EXERCISE AIM :: Present the lines below as a Markdown table with the columns Row and Line, numbering each row and leaving out blank lines.

+++ RECORDS FOR PROCESSING +++

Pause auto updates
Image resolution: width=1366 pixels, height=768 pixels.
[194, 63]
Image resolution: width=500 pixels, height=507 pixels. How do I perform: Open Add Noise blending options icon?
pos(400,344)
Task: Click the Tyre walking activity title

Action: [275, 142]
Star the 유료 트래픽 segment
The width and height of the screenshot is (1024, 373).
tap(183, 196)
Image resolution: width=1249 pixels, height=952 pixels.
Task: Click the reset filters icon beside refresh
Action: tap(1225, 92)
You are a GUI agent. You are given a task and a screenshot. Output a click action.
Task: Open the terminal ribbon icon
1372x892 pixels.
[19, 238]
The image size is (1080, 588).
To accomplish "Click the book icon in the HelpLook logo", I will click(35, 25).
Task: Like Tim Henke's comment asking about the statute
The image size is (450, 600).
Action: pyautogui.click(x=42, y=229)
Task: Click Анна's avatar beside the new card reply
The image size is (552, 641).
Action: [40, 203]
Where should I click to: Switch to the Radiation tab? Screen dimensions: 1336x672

+++

SOLVED EXERCISE ::
| Row | Line |
|---|---|
| 1 | Pause auto updates |
| 2 | Image resolution: width=1366 pixels, height=768 pixels. |
| 3 | [194, 63] |
| 4 | Image resolution: width=500 pixels, height=507 pixels. How do I perform: Open Add Noise blending options icon? |
| 5 | pos(400,344) |
| 6 | Task: Click the Tyre walking activity title |
| 7 | Action: [275, 142] |
| 8 | Star the 유료 트래픽 segment |
| 9 | The width and height of the screenshot is (1024, 373). |
| 10 | tap(183, 196) |
| 11 | Image resolution: width=1249 pixels, height=952 pixels. |
| 12 | Task: Click the reset filters icon beside refresh |
| 13 | Action: tap(1225, 92) |
| 14 | You are a GUI agent. You are given a task and a screenshot. Output a click action. |
| 15 | Task: Open the terminal ribbon icon |
| 16 | 1372x892 pixels. |
| 17 | [19, 238] |
| 18 | The image size is (1080, 588). |
| 19 | To accomplish "Click the book icon in the HelpLook logo", I will click(35, 25). |
| 20 | Task: Like Tim Henke's comment asking about the statute |
| 21 | The image size is (450, 600). |
| 22 | Action: pyautogui.click(x=42, y=229) |
| 23 | Task: Click Анна's avatar beside the new card reply |
| 24 | The image size is (552, 641). |
| 25 | Action: [40, 203] |
| 26 | Where should I click to: Switch to the Radiation tab? Screen dimensions: 1336x672 |